Trio wins Nobel Prize in Chemistry

Molecular machines that could be used to make new types of materials and energy storage devices or those injected to fight cancer, earned their developers the 2016 Nobel Prize.

A trio of European scientists won the 2016 Nobel Prize for Chemistry. The Noble Academy said on Wednsday., Scotland’s J. Fraser Stoddart, Frenchman Jean-Pierre Sauvage and Dutchman Bernard Feringa developed molecules that produce mechanical motion in response to a stimulus, allowing them to perform specific tasks. They were awarded the 8 million Swedish crown ($931,000) prize.

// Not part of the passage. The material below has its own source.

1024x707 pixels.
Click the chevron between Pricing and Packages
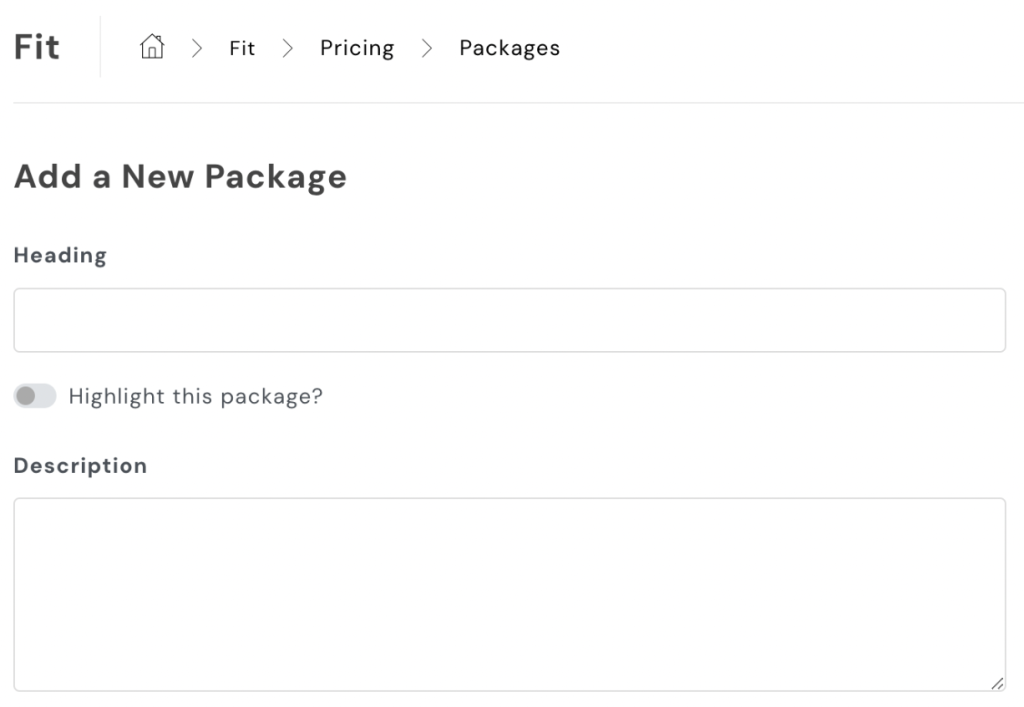[427, 48]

This year’s recognition was “all about the world’s tiniest machines”, said Goran Hansson, a member of the Royal Swedish Academy of Sciences which conferred the award.2583

Smart materials that can adapt in response to external triggers such as changes in light or temperature or smart medicines that seek out disease or damage and deliver drugs to fight or fix it can use such molecular machines.

“Think of a tiny micro-robot that a doctor in the future will inject into your blood and that goes to search for a cancer cell or goes to deliver a drug, for instance.”

Feringa, a professor of organic chemistry at the University of Groningen in the Netherlands told reporters, “There are endless possibilities,” in response to predict what his work could eventually be used for.